Ese Jano de las mil caras que es Facebook, difunde el credo de la nueva oración matutina que consiste en sembrar una esperanza democrática, a la vez que contribuye a su naufragio. Es la eterna trampa política que, en otros planos, consiste en exigir a los países explotados el proyecto completo de una ideal democracia, a la vez que hacen todo lo posible para que no pueda funcionar sin obstáculos. Porque una de las bazas maestras del juego se esconde en el hecho de que la desigualdad económica entre los países ricos y pobres frustran o dificultan, cuando no atacan y destruyen, las políticas de ascenso social y económico que sus gobernantes tienen la obligación de propiciar a sus pueblos.
Entonces recogen la cosecha sembrada con su “gratuidad”, porque el error de apreciación, o el lamento plañidero, o el rumor o la frustración difundidos por los canales de “mi muro hogareño”, se convierten en un medio de formación y ampliación de las matrices de opinión que sostienen los privilegios de los zuckerberg de este mundo. Para, por añadidura, obtener un múltiple beneficio a su favor: además de negociar nuestra información, tiende una nube sobre la responsabilidad que le pertenece a la explotación agresiva, y hace de las víctimas victimarios de sí mismos. O en una palabra: desacreditan los ideales y los proyectos socialistas, o meramente progresistas, a partir de las mismas dificultades que le anteponen en su camino.

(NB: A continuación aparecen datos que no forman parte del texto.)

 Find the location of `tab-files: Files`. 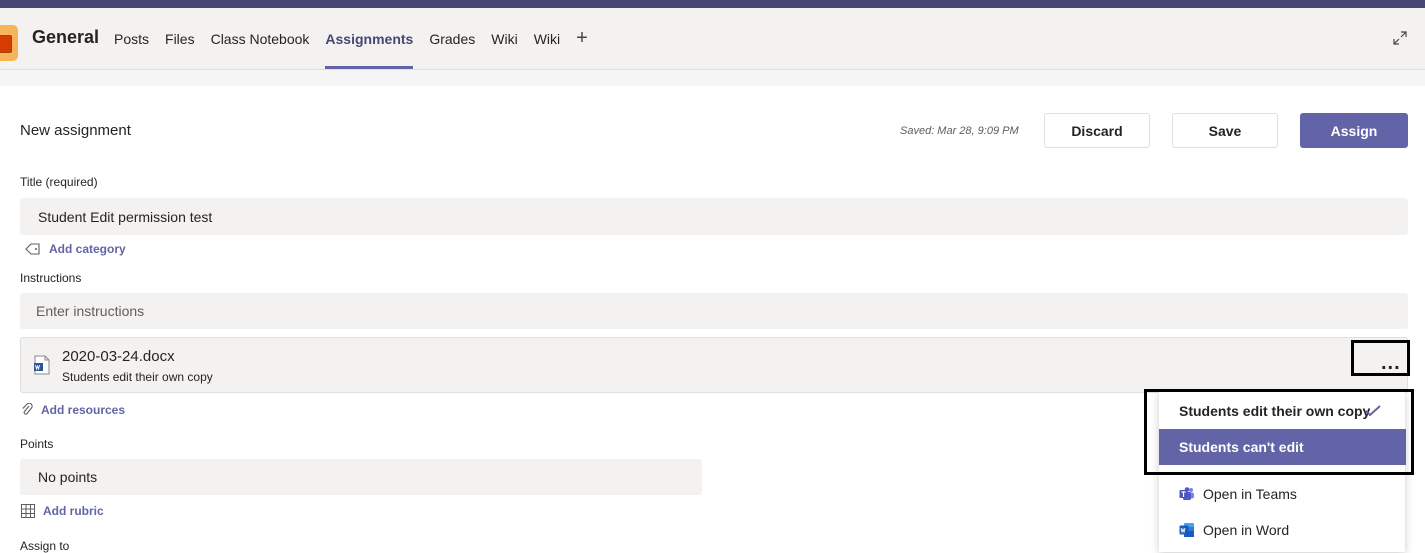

Todo lo anterior no significa que ante esa realidad amordacemos la crítica mediante la autocensura. La crítica es la salud de los pueblos, pues nada se puede mejorar sin ser sometido al examen, mientras más colectivo mejor, de cómo pudieran minimizarse los errores y maximizarse las condiciones de posibilidad de nuestros proyectos. Sólo significa que “tu muro” no es la sala de tu casa, ni tu diario íntimo: es un ágora en que cada “usuario” debiera convertirse, como en cualquier plaza pública, en un ciudadano responsable, maximizando las fuentes de su información y cultivando la lucidez política, si quiere dejar de ser un idiota en el sentido griego antiguo, es decir, alguien indiferente a la cosa pública.
El odio y la ofensa, el resentimiento y las lamentaciones, es la sima, la sentina, siempre existente, que ahora se difunde sin pudor desde ciertos muros antiéticos. El mercenarismo siempre ha existido, sólo ahora encuentra renovados contratistas. Pero la crítica útil, cuando lo es verdaderamente, porque es radical, va a las raíces, y eso implica cotejar, pensar, e ir más allá de los caprichos de las catarsis emocionales, o la difusión impulsiva del primer rumor, o suposición personal. Si no es así, ayudamos a levantar un muro de sometimiento donde creemos abrir una ventana a la libertad.